_What to produce:_
Your task is to copy every line of the records below that contains "progress".

_Given information:_
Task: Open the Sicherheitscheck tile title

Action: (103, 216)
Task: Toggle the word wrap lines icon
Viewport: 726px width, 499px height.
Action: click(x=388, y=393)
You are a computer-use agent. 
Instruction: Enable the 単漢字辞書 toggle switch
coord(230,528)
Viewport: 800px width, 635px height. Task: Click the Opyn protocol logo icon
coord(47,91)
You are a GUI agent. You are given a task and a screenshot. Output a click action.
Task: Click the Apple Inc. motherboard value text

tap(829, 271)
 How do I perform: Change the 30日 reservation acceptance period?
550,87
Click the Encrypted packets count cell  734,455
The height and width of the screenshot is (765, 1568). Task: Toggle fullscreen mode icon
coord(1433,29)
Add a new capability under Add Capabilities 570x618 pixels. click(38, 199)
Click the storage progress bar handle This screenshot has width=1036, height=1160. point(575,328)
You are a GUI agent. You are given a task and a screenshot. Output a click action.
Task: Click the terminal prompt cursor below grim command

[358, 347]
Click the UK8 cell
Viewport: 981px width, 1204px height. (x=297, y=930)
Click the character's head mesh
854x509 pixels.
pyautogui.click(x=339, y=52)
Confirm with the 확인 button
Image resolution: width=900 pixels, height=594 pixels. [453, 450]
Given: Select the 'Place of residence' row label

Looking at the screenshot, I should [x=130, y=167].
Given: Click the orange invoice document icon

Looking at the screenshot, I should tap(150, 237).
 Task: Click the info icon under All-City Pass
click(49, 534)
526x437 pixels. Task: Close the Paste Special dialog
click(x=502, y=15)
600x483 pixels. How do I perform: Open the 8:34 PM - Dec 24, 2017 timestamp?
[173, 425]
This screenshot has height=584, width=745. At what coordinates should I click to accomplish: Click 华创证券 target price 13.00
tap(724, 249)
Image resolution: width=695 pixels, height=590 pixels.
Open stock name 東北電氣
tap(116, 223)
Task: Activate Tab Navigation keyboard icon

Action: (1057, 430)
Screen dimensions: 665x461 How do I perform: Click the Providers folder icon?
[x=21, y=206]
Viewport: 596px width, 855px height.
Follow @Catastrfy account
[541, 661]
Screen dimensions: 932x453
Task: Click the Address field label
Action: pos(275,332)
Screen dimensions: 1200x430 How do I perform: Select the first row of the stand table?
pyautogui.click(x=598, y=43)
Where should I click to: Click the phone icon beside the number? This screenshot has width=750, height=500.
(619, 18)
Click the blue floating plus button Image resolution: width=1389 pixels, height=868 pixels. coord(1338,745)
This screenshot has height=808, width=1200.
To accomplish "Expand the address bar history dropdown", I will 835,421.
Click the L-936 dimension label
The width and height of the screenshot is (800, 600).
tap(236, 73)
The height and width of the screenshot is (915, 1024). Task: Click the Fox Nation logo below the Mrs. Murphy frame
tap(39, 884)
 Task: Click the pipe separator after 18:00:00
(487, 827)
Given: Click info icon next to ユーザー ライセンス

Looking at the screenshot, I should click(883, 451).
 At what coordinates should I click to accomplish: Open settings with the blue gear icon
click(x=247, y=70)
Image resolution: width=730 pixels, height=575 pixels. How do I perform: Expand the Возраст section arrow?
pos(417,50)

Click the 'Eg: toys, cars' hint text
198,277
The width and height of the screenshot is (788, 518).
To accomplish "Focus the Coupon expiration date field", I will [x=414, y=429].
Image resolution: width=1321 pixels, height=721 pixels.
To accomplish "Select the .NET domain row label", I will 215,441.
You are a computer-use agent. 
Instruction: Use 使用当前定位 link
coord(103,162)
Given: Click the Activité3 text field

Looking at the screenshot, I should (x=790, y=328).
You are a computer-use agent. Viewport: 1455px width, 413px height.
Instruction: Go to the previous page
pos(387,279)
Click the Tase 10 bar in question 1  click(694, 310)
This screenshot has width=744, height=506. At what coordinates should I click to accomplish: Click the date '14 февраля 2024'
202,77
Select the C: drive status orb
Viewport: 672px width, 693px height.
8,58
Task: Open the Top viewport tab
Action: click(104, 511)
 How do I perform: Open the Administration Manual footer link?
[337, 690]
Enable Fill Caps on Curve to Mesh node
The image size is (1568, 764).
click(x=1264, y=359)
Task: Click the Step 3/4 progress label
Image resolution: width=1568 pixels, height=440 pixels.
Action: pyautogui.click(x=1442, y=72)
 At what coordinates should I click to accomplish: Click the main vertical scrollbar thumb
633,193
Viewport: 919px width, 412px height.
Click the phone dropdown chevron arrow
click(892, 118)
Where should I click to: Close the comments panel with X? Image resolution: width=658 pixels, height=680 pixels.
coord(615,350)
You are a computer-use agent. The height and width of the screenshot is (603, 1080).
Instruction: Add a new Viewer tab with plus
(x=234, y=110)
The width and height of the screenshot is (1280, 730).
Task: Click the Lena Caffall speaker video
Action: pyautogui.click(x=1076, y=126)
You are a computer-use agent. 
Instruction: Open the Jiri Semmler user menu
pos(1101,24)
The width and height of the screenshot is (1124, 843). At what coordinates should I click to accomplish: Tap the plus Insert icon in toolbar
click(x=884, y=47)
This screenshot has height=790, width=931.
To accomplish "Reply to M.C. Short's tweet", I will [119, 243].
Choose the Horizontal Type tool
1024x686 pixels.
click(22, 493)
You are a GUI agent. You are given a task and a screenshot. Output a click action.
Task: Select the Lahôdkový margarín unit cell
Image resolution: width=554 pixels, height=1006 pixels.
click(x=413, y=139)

_Finished exercise:_
Click the storage progress bar handle This screenshot has width=1036, height=1160. point(575,328)
Task: Click the Step 3/4 progress label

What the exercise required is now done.